En el marco de una investigación de un delito de desvío de caudales públicos —el paisaje de fondo por excelencia del sur— dos integrantes de la Unidad Central Operativa de la Guardia Civil (UCO) se citan con un testigo que tiene información relevante para el caso. La fuente es nativa de Madrid y aporta datos y relaciones que ofrecen una nueva luz a las pesquisas. Cuando los agentes, aún sumidos en la sorpresa, le preguntan cómo llegó a enterarse de lo que les estaba contando, la respuesta no puede ser más contundente. “Fue la primera vez que entré en un caseta de la Feria de Sevilla”, dijo a secas.

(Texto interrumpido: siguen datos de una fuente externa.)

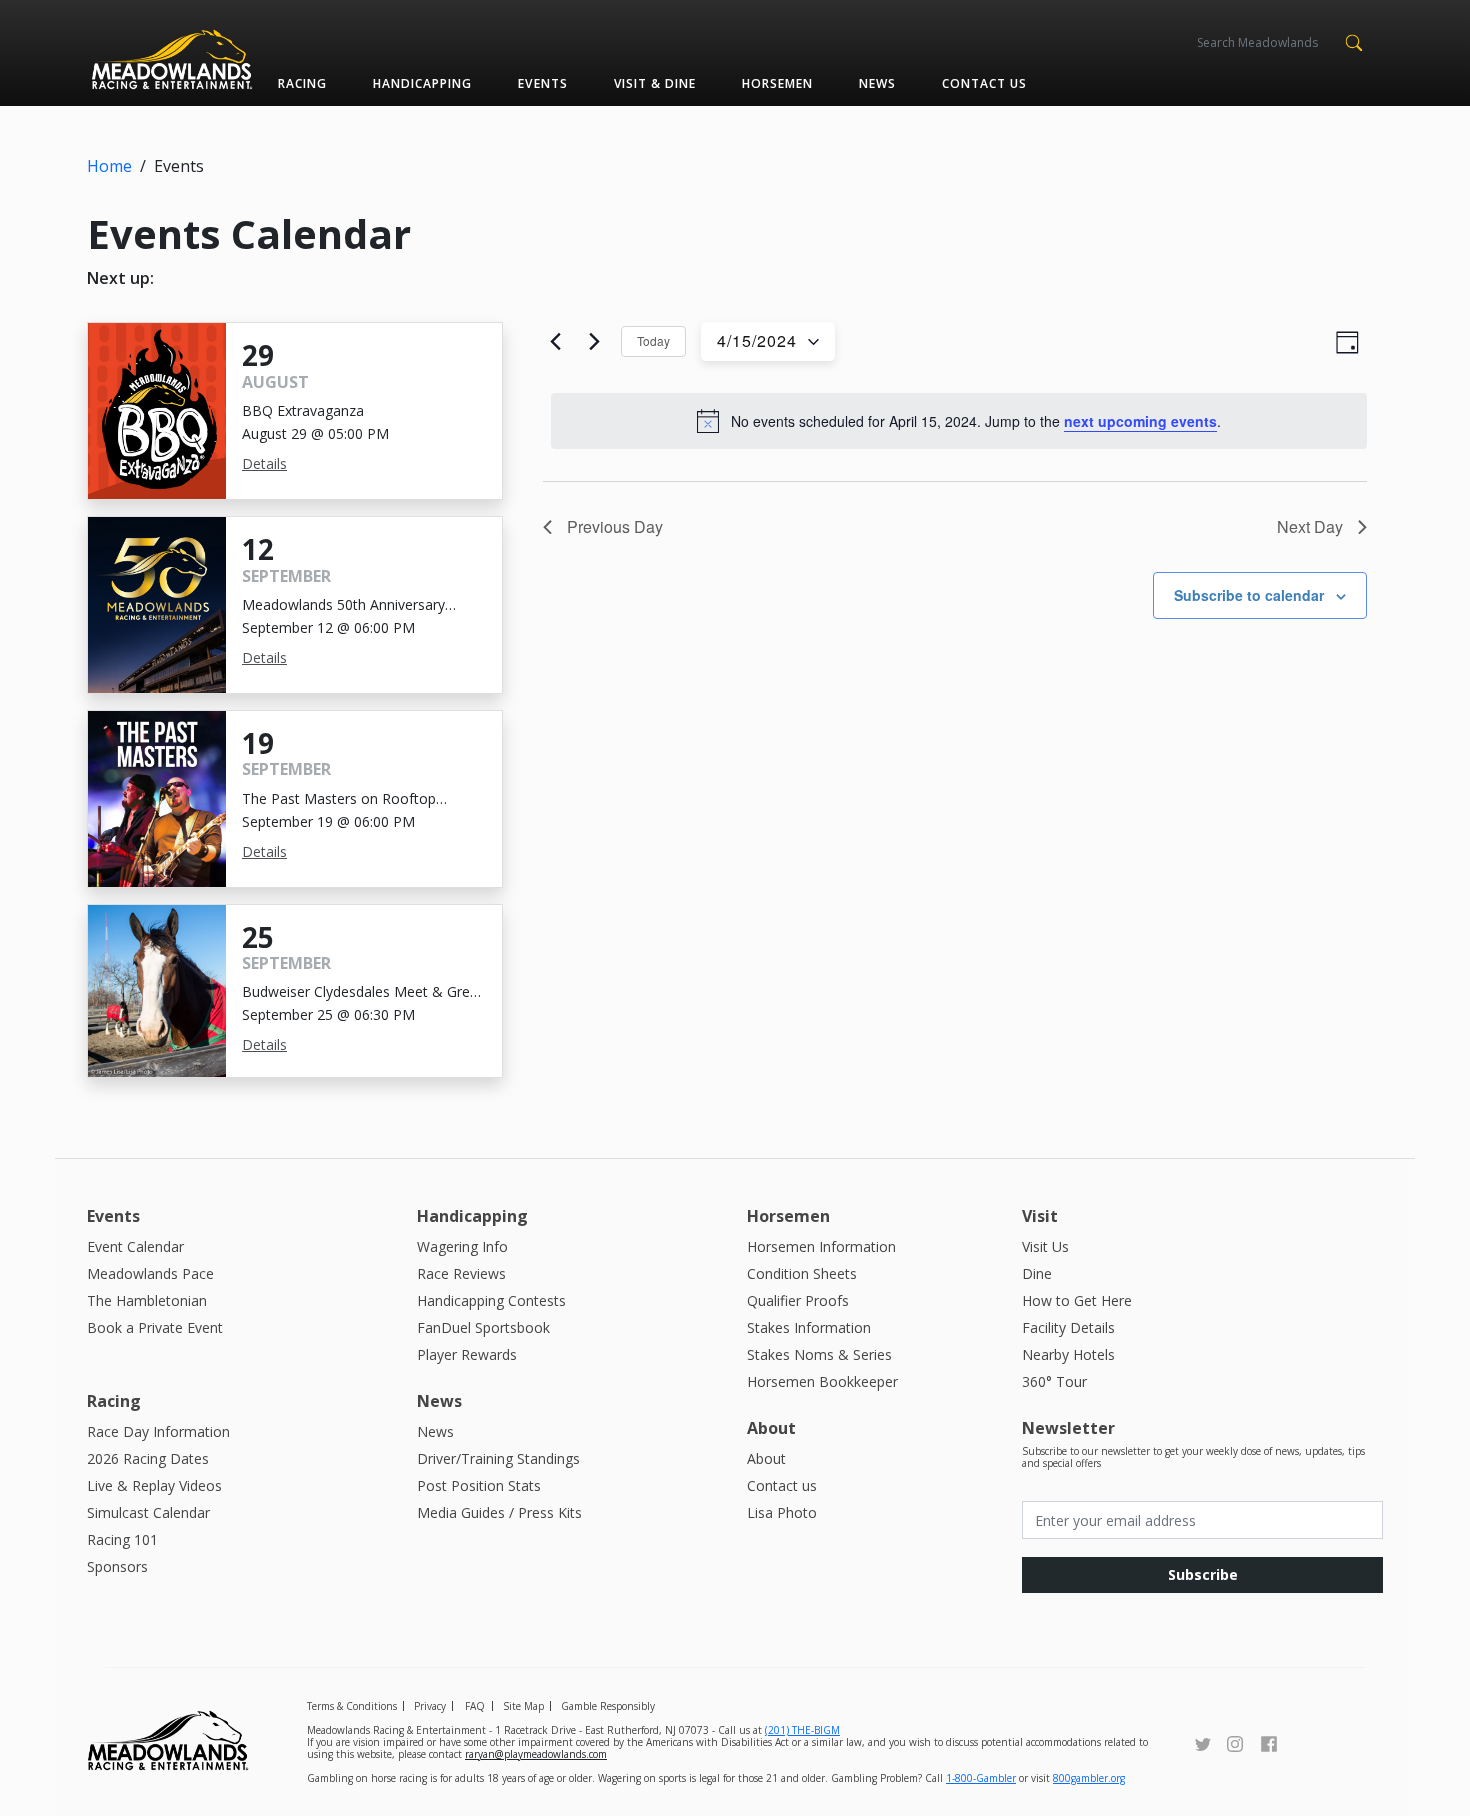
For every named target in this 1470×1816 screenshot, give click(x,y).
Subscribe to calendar (1249, 595)
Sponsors (117, 1566)
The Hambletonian (147, 1300)
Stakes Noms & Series (819, 1354)
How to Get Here (1077, 1300)
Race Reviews (461, 1273)
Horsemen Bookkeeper (822, 1381)
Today (653, 340)
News (877, 83)
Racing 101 (122, 1539)
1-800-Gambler (981, 1778)
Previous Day (615, 526)
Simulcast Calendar (148, 1512)
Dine (1037, 1273)
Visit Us (1045, 1246)
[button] (1353, 41)
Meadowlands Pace (150, 1273)
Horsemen (777, 83)
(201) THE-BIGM (802, 1730)
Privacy (430, 1706)
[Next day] (594, 342)
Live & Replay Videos (154, 1485)
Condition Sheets (802, 1273)
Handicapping (422, 83)
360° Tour (1054, 1381)
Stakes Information (809, 1327)
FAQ (475, 1706)
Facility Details (1068, 1327)
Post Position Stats (479, 1485)
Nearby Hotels (1068, 1354)
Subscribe (1203, 1574)
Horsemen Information (821, 1246)
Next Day (1310, 526)
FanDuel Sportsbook (483, 1327)
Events (542, 83)
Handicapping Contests (491, 1300)
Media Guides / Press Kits (499, 1512)
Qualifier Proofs (798, 1300)
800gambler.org (1089, 1778)
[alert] (959, 421)
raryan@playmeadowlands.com (536, 1754)
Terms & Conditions (352, 1706)
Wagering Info (462, 1246)
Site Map (523, 1706)
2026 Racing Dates (148, 1458)
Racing (302, 83)
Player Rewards (467, 1354)
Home (109, 166)
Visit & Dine (655, 83)
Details (264, 463)
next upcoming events (1140, 421)
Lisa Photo (782, 1512)
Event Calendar (135, 1246)
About (766, 1458)
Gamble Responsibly (608, 1706)
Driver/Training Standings (498, 1458)
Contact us (984, 83)
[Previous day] (555, 342)
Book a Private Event (155, 1327)
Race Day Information (158, 1431)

Es la impronta de la fiesta, del teatro de vanidades que cada año se despliega sobre el manto de albero y adoquines que huelen a boñiga de caballo y zotal al final de Los Remedios. Un lodazal de egos en el que toman forma negocios, chapuzas, infidelidades e indignidades con la misma facilidad con la que se trasiega una copa de manzanilla. También suele ser habitual hablar más de la cuenta y en especial sobre lo que no se debe.
Es sábado por la noche en el real y hace un viento que estrella los toldos rayados contra los esqueletos de las estructuras metálicas. El insistente trepidar se mezcla con la música que emana del interior de las casetas y con el barullo de la multitud que patea el ferial. Es la sintonía por excelencia, la banda sonora que identifica al evento.
Las calles con nombres de toreros parecen procesiones de renegados bajo la luz macilenta de farolas y farolillos. A la puerta de la caseta de una empresa municipal, el concesionario del bar se lamenta de las rigideces que le han impuesto los responsables a la hora de admitir personal. “Así no hay quien haga negocio —dice—, la mayoría de las horas del día esto está como un desierto”.
Relata al reportero que los empleados se han quejado de que dejan entrar a cualquiera, hasta indeseables, y han tomado medidas drásticas al respecto. Los vigilantes de seguridad apostados en la puerta realizan identificaciones cuasi policiales antes de franquear el paso. En más de una ocasión, a determinadas horas de la noche y de la embriaguez etílica, se han visto las sillas plegables de madera volando por los aires mientras los músicos de la orquesta trataban de protegerse tras los instrumentos.
La prerrogativa no sólo es aplicable a los camorristas, también a la gente normal. La exclusividad es otra seña de identidad de la feria sevillana, el pánico a mezclarse, la preponderancia del sentido de una propiedad ilusoria. "Esta caseta es privada y no puede estar aquí", aducen. Ignoran la sabia recomendación de la canción de Pau Donés: en lo puro no hay futuro, el futuro está en la mezcla.
El tsunami de gente que invade las calles jarra de rebujito en ristre se detiene delante de la entrada y busca un resquicio por el que colarse. Un portugués que integra un grupo variopinto de visitantes foráneos barrunta que por qué no los dejan entrar en “las barracas”. A través de la reja que sirve de separación, una persona que se encuentra en el interior y que empieza a exteriorizar los efectos del abuso de la manzanilla intenta farfullar una explicación en balde. “Yo siempre pago mis copas”, protesta el luso antes de perderse entre el bullicio.
Las estampas antagónicas se repiten en los lugares más insospechados. En las aceras, donde el personal gusta de salir con la botella a trasegar las copas —una costumbre ya arraigada a lo largo y ancho de la ciudad en cualquier época del año—, señores trajeados y encorbatados intercambian tarjetas de visitas y horizontes de pingues negocios. Se estrechan las manos y se dan abrazos como si se conocieran de toda la vida, pero la mayoría de la veces es la primera vez que se han visto.
A su lado, un indeterminado número de gitanas deambulan ofreciendo tabaco, claveles y ramas de romero que auguran un provechoso porvenir. Es la otra legión contra la que ha perdido la batalla el alcalde, junto con la de los gorrillas. Ya lo decía el sabio, no empieces una guerra que no estés convencido de poder ganar. La mayoría no echa cuenta de sus ofrecimientos, pero siempre está el pasado de copas que por unos duros y con poca gracia quiere agenciarse una diversión que rompa la monotonía del trasiego permanente. A esas alturas de la noche ya han dado las horas del bufón.
Dicen que ésta es la noche de los extranjeros en la Feria. En realidad lo es de las contradicciones que caracterizan la ciudad. En la multitud zigzagueante que pulula las calles mojadas no se distinguen los túrdulos de los foráneos. Esa diferencia más bien está asentada en el interior de las mentes de los indígenas que hacen suya a capa y espada una fiesta a la que después inexplicablemente tildan de “universal”. Ya lo dijo Chaves Nogales: Sevilla es una religión. La Feria sólo es su oración más representativa.